It’s Who You Know. Co-freedmen Networks & Legal Knowledge in the Campanian Wax Tablets
Presenters
Alex Cushing, Loyola University Maryland
Abstract
Some few hundred wax tablets
were preserved in various locations around the Bay of Naples by the eruption of
Mount Vesuvius of 79 C.E. These included the larger archives of the auctioneer
and businessman L. Caecilius Iucundus of Pompeii and the Sulpicii,
formerly-enslaved members of a creditary and banking firm based at Puteoli, as
well as various smaller personal archives from Herculaneum. These tablets
recorded different legal and financial procedures and transactions. Andrew
Lintott has referred to the archives as “perhaps our most intimate contact with
Roman private law” and, indeed, many of the documents provide us an incredibly
detailed picture of Roman law and legal procedure in practice, giving us a
sense of how both routine and more complex juridical processes were navigated
by everyday Romans.
These tabulae are also
remarkable as documentation of the legal capabilities of formerly enslaved
people, who are found throughout the archives engaging in a range of legal
transactions with some degree of ease and knowledge. In some cases, as in the
affairs of the Sulpicii, this legal procedural knowledge was a component of the
work that they did while enslaved and their familiarity with legal formulae and
courses of action was developed over years of specialization before
manumission. Among the Sulpicii, legal procedural cooperation and mutual
support between freedmen were common aspects of their business relationships.

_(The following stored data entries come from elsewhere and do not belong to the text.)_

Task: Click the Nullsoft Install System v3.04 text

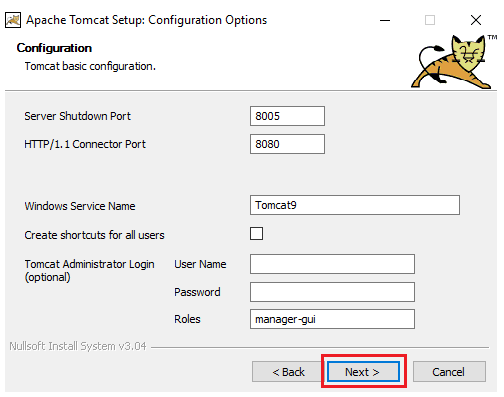Action: click(78, 346)
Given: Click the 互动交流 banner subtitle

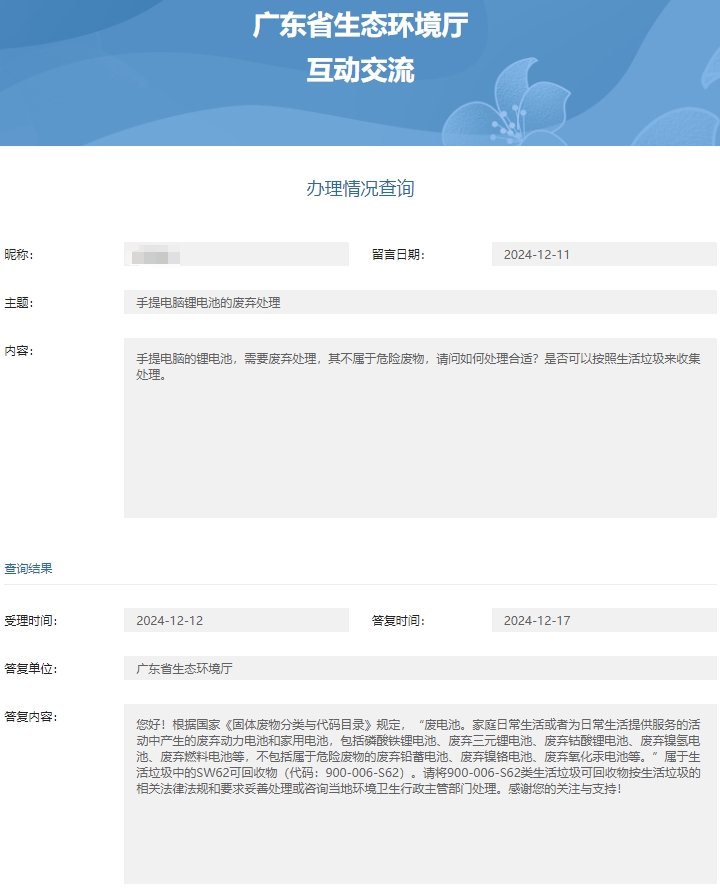Looking at the screenshot, I should [x=360, y=70].
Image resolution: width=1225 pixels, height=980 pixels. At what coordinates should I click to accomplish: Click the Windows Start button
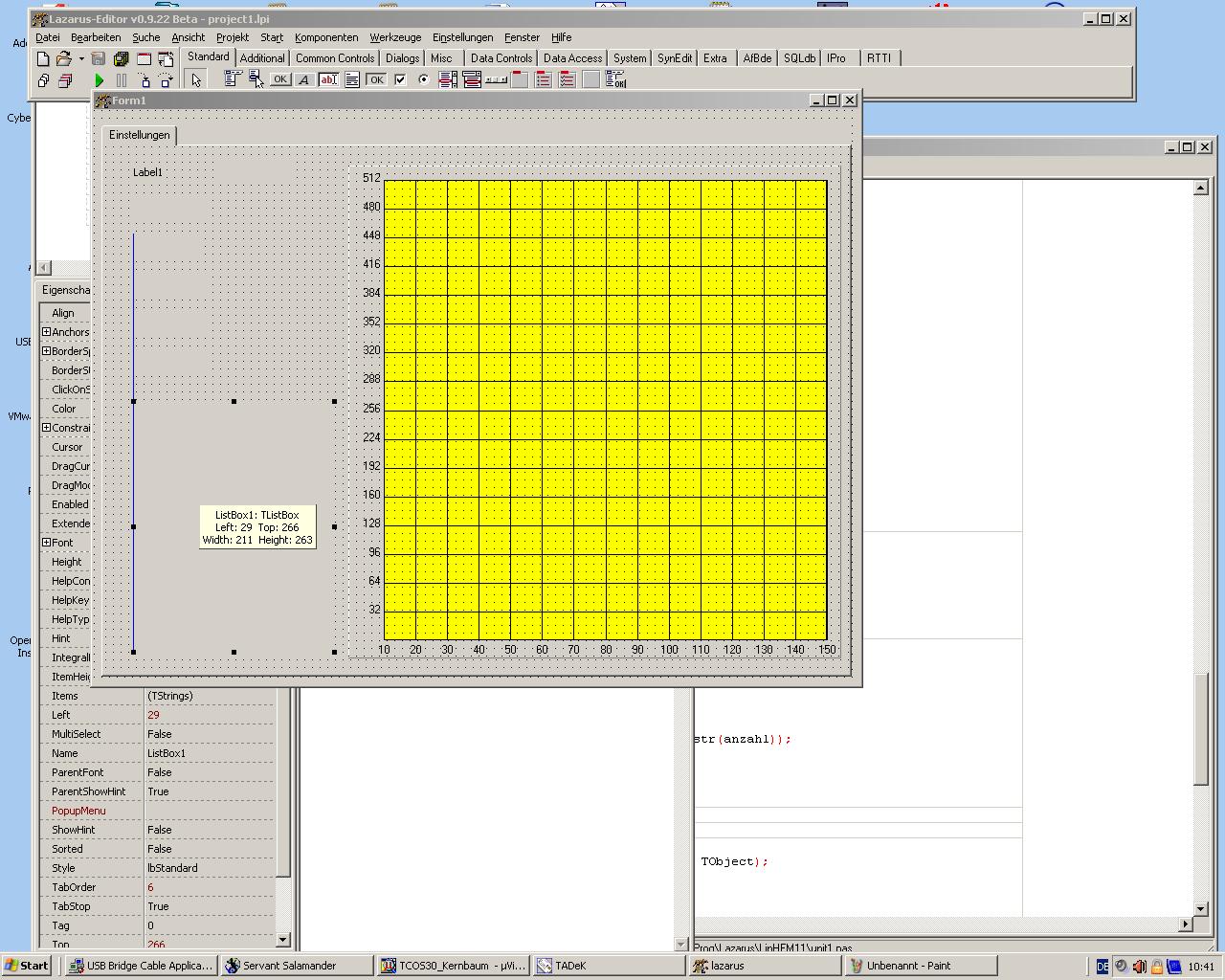27,966
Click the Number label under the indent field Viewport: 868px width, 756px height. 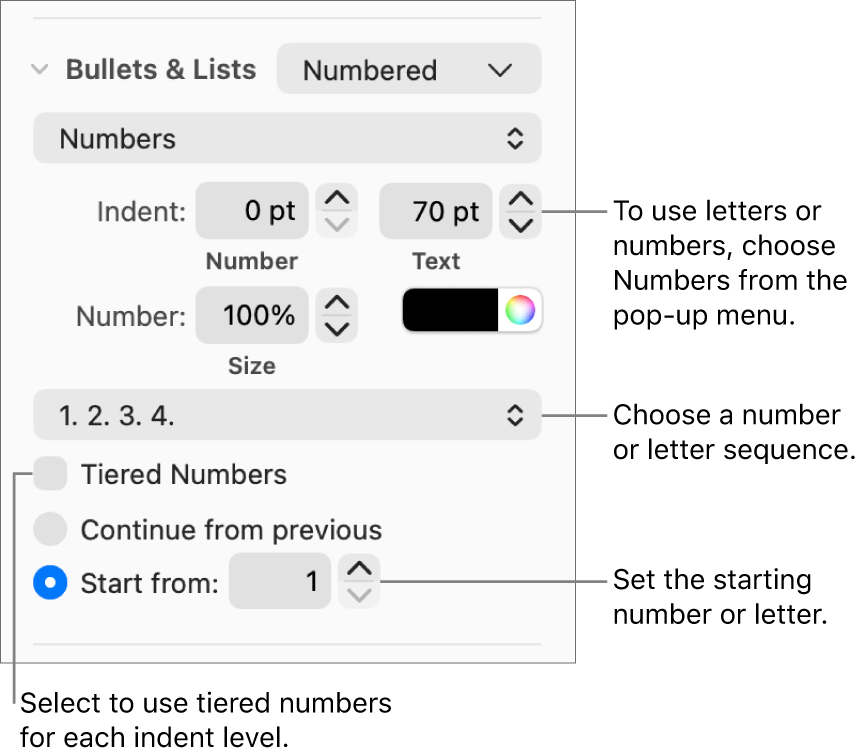pyautogui.click(x=251, y=261)
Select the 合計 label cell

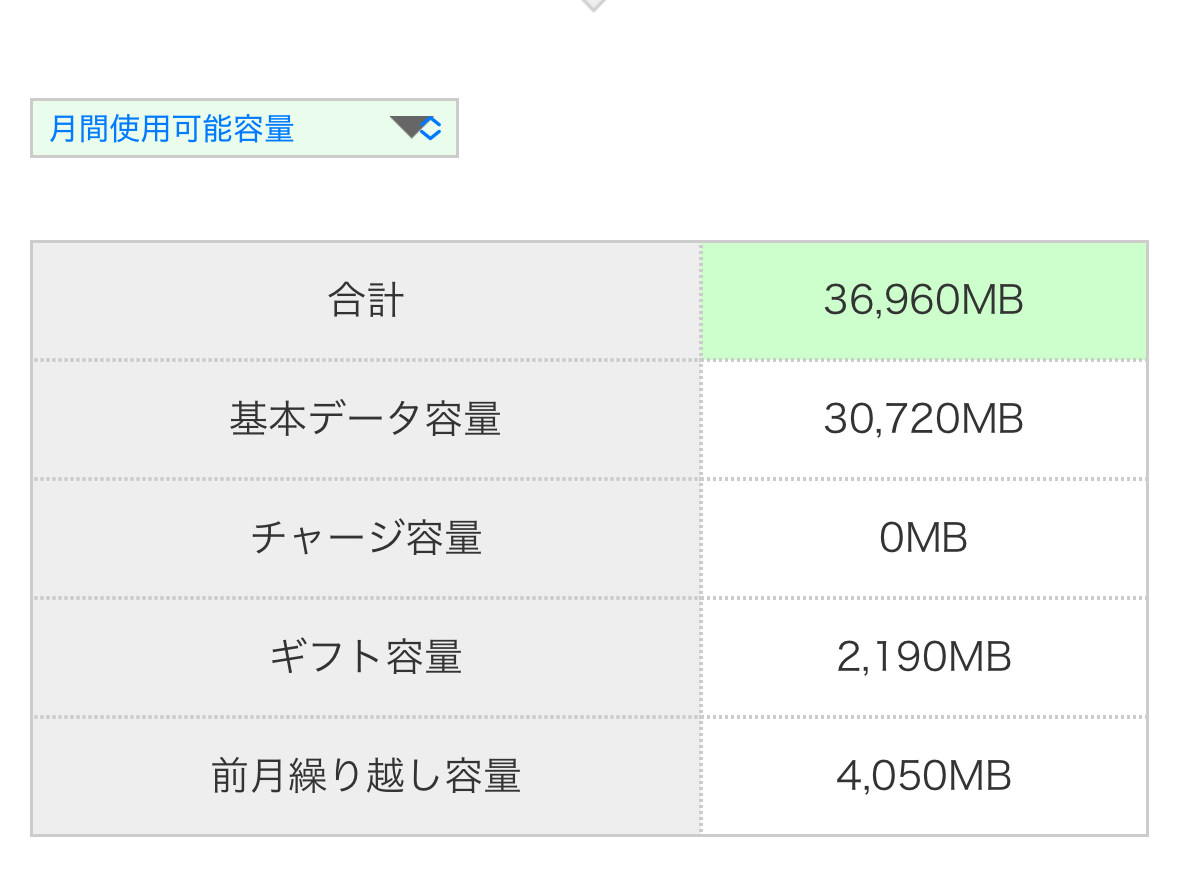(x=366, y=301)
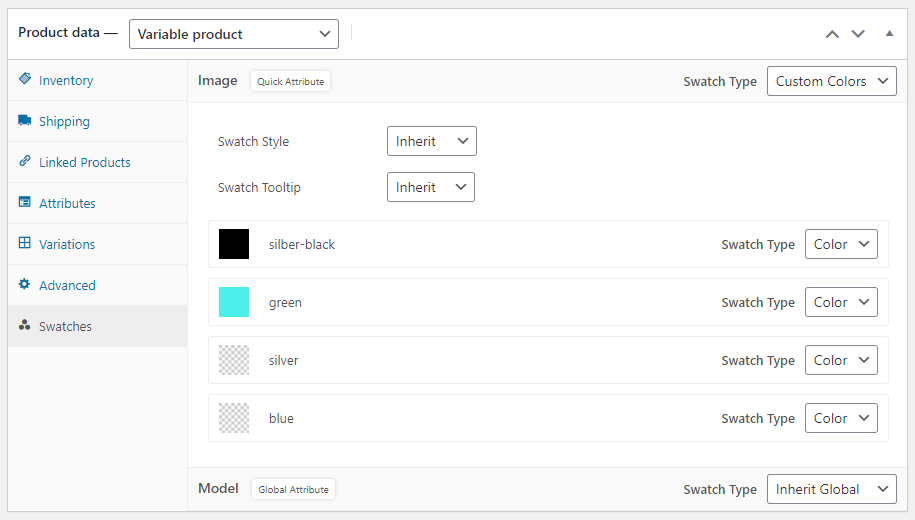915x520 pixels.
Task: Open the Swatch Tooltip Inherit dropdown
Action: pos(430,187)
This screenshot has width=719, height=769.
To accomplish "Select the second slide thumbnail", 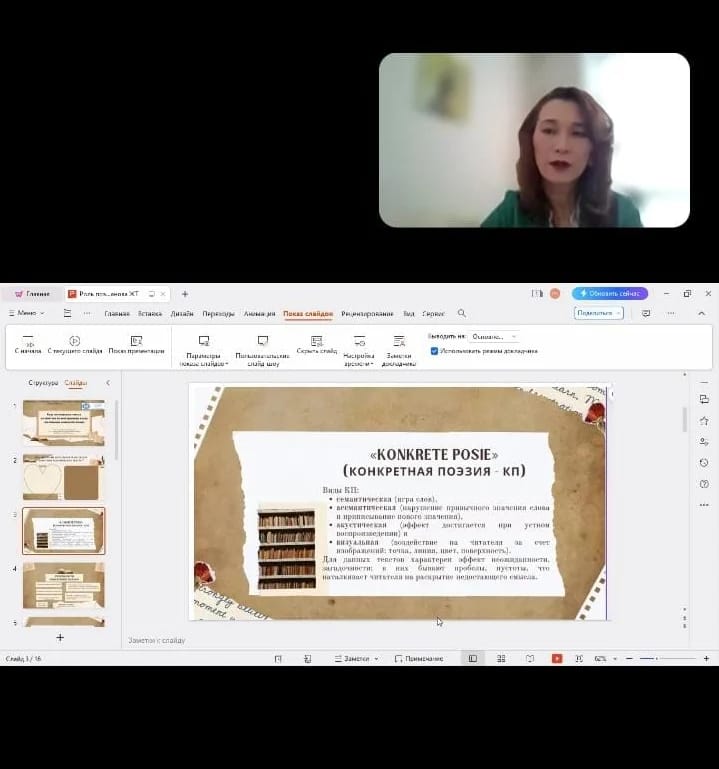I will (63, 477).
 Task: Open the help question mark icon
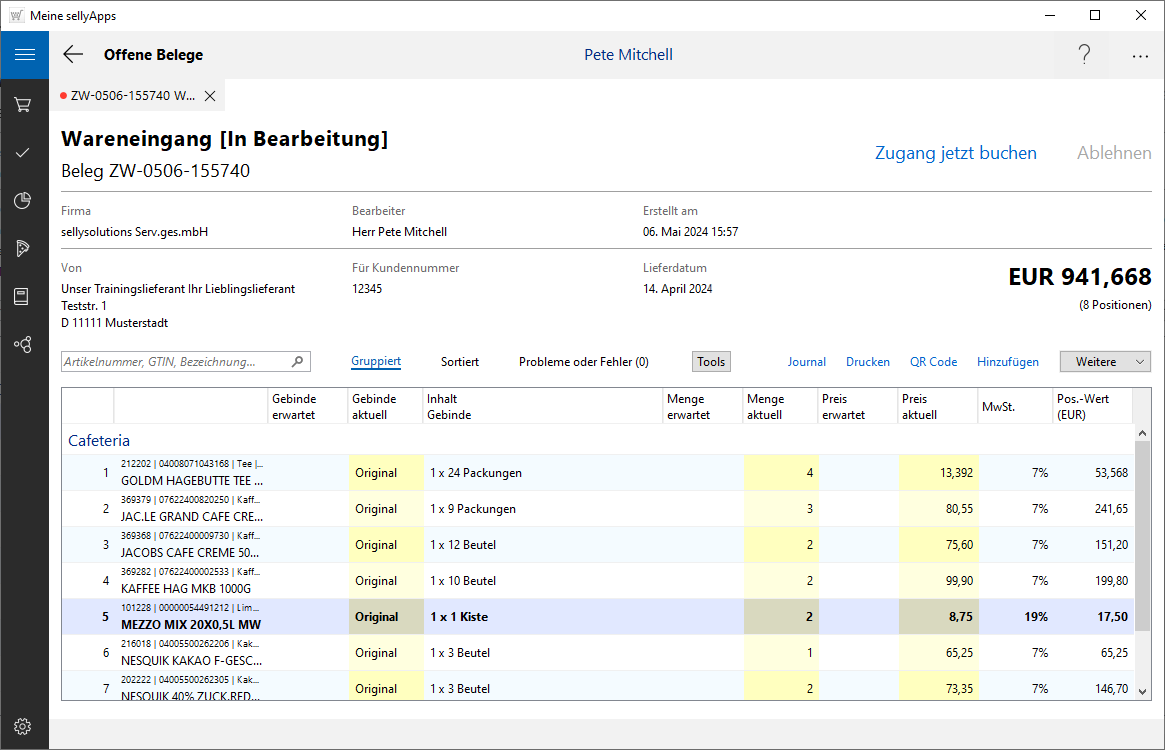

In other examples from the archives, however, the legal mechanisms recorded
were of a sort that an enslaver would not have wanted an enslaved worker to
know. A series of tablets from 76 C.E. found in the Casa del Bicentenario at
Herculaneum recorded the efforts of Petronia Iusta to prove that she was in
fact free-born and not a freedwoman as her nominal patron, Calatoria Themis,
contended. How precisely Petronia gained the practical knowledge necessary to
initiate this legal procedure is unclear, though she did benefit from the
support in court of her fellow freedperson C. Petronius Telesphorus, who in
fact had previously been acting as Calatoria’s legal guardian. It is possible
that he used his own legal expertise, in addition to his corroborating
testimony, to help his colliberta negotiate the juridical process of
establishing her legal status.
These are not the only
examples from the tabulae of groups of freedpersons, often colliberti
who had been manumitted by the same enslaver, acting as important supports for
each other in legal procedures. The wax tablet archives demonstrate that fellow
freed slaves provided reliable assistance in completing juridical procedures as
legal representatives but also acted as important sources of legal knowledge
and guidance for each other. This capacity for various forms of legal
collaboration between colliberti helped formerly enslaved people to
circumvent barriers to legal access and also to gain procedural knowledge that
might otherwise have been difficult to acquire.